The Basques are an ancient people, considered by many anthropologists to represent the oldest extant European population. Because of this, they have been the subject of numerous sociological and biological investigations. The Basque Diaspora, a relatively recent demographic expansion of the Basque population, has until now been overlooked in genetic studies. Samples were taken from 53 individuals with Basque ancestry in Boise, Idaho, and the mitochondrial DNA (mtDNA) sequence variation of the first and second hypervariable regions were determined. Thirty-six mtDNA haplotypes were detected in the sample. Comparing the genetic diversity in the Idaho sample with other Basque populations, signatures of founder effects were observed, consistent with both the recent and ancient history of Basque mitochondrial lineages. There has been a marked alteration of haplogroup frequency and diversity, and there is a slight reduction in other measures of diversity in the NW Basque population compared to the native Basque population. We have found a relatively high percentage of the Cambridge Reference Sequence (rCRS) haplotype for hypervariable regions I and II, which is absent in previous studies of Basque mtDNA, and rare in other Spanish populations. The amount of nucleotide diversity is consistent with a sample that is predominantly haplogroup H, which is especially common in the Basque regions of Europe, due to ancient migrations and expansions out of glacial refugia. This is the first report of mtDNA diversity in an immigrant Basque population, and we find that the diversity in NW Basques can be explained by the recent history of migration, as well as the phylogeography and diversity of the major European haplogroups.

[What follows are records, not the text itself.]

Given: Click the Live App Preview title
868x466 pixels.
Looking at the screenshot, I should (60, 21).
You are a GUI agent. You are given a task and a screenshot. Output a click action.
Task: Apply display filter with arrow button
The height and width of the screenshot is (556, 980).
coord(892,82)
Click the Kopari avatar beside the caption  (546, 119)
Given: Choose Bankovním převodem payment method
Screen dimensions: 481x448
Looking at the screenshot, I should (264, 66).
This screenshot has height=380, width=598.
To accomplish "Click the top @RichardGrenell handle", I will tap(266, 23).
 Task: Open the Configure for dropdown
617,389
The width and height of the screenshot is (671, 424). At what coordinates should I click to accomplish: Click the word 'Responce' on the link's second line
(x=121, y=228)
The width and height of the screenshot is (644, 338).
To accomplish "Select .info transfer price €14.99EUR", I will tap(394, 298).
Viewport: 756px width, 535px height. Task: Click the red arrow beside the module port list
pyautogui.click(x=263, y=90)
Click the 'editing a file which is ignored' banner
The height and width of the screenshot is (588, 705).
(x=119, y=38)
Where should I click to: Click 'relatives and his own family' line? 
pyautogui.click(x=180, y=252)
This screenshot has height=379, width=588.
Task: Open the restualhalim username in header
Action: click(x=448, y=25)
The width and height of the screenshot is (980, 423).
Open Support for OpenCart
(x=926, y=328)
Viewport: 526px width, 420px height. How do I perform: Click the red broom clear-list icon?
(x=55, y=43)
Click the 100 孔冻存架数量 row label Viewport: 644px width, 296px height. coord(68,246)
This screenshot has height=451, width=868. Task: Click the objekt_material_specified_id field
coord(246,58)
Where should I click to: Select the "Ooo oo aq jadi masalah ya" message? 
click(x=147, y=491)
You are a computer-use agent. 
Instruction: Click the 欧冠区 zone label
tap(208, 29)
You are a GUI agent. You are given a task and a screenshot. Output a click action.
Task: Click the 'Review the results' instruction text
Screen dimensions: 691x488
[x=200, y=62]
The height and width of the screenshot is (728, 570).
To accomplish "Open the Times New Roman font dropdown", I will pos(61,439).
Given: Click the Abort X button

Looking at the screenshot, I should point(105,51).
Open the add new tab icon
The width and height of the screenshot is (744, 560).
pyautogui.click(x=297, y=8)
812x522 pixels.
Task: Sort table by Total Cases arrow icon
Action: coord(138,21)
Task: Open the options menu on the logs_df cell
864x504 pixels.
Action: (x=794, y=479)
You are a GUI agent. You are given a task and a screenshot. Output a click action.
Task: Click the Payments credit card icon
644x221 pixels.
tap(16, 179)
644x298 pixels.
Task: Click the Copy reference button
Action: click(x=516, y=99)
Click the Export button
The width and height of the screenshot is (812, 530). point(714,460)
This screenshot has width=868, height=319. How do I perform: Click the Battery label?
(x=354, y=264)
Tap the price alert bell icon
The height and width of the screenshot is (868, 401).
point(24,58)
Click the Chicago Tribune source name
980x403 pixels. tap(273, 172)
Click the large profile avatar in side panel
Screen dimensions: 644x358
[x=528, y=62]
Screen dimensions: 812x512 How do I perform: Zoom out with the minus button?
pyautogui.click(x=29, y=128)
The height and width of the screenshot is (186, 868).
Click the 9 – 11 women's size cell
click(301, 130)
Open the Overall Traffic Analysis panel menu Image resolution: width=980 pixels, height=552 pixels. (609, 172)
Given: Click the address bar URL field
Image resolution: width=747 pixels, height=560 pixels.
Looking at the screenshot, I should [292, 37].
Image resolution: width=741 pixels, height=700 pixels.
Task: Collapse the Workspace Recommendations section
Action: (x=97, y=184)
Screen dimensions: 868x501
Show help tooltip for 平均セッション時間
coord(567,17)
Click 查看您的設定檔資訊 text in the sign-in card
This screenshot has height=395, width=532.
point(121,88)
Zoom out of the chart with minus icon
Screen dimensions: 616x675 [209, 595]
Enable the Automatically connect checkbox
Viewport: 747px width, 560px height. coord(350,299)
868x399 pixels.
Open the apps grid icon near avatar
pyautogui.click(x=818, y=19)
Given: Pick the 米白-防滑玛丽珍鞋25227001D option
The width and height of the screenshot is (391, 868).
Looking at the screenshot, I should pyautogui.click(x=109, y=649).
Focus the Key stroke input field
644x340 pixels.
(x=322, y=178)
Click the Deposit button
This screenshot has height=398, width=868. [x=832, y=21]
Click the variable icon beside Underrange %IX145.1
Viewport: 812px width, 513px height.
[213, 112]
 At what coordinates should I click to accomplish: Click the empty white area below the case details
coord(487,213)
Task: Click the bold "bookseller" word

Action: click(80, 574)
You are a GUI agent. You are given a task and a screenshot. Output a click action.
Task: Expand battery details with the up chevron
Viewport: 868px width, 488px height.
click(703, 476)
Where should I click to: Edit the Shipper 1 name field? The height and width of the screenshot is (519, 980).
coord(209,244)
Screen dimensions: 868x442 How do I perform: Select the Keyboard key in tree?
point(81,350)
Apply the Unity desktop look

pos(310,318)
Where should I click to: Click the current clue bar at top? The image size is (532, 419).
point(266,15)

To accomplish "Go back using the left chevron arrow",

W. S. Watkins et al. Admixture in New World populations: an analysis of Y-chromosome, mtDNA, and genome-wide microarray data

The first major interaction between Native Americans and Europeans is documented historically and occurred less than 550 years ago. This recent time frame provides an excellent opportunity to investigate the effects of admixture between two populations that were previously separated for hundreds of generations. To characterize European admixture in Native American populations, we sampled and analyzed a group of isolated Totonac agriculturists from tropical Mexico near Veracruz and a group of native Bolivians predominantly from the mountainous region near La Paz, Boliva. Mitochondrial sequencing of HVS1 showed that all samples had pre-Columbian mtDNA haplogroups (A, B, C, and D). Using a panel of 48 STRs or 12 Y-chromosome SNPs, Totonac Y-chromosomes lineages were all assigned to the pre-Columbian haplogroup Q1a3a, and Bolivian Y-chromosome lineages were assigned to haplogroups Q1a3a, R1, and J2. Haplogroups R1 and J2 are common in European populations. Principal components analysis (PCA) using >800K autosomal SNPs typed in 24 Totonacs and 23 Bolivians showed that all Totonacs and 14 Bolivians clustered distinctly from Eurasian individuals. Nine Bolivians, however, were positioned between the New World and European PCA clusters. Admixture analysis showed that these nine samples had 21 - 33% European admixture using a European reference population. All three observed Y-chromosome haplogroups, including the well-studied pre-Columbian haplogroup Q1a3a, occurred in the admixed individuals. Two of the nine admixed individuals had pre-Columbian mtDNA and Y-chromosome haplogroups but 21-23% European ancestry. This result demonstrates that Y-chromosome and mtDNA haplogroups are only partial indicators of an individual’s complete ancestry.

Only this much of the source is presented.